§ EXERCISE REQUIREMENTS:
Search the records for lines with the word "sidebar" and copy each match.

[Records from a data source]
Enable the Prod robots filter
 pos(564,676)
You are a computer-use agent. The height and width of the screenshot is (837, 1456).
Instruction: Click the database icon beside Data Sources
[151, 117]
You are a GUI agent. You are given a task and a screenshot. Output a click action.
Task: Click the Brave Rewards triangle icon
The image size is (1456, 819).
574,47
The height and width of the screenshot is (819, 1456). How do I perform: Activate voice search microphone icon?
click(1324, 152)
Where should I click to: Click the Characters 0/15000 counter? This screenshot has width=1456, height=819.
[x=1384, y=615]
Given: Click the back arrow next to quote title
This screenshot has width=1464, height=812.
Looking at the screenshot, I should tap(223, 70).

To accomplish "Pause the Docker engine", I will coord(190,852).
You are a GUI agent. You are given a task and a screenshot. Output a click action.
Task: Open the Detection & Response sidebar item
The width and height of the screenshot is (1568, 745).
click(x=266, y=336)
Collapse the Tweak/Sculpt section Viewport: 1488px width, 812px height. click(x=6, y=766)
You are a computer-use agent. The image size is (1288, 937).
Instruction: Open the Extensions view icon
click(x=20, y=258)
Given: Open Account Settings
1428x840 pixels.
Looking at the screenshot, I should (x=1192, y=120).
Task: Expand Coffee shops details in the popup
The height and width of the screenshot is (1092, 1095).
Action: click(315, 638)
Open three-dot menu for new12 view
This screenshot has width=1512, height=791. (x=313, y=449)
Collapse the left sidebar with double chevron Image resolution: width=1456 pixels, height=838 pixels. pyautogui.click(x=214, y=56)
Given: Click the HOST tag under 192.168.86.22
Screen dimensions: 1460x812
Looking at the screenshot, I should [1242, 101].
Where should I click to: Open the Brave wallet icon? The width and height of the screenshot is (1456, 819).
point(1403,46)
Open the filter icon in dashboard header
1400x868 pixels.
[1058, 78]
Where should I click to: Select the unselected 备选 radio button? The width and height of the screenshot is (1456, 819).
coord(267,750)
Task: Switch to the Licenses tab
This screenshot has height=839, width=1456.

§ RESPONSE TO THIS TASK:
Task: Open the Detection & Response sidebar item
Collapse the left sidebar with double chevron Image resolution: width=1456 pixels, height=838 pixels. pyautogui.click(x=214, y=56)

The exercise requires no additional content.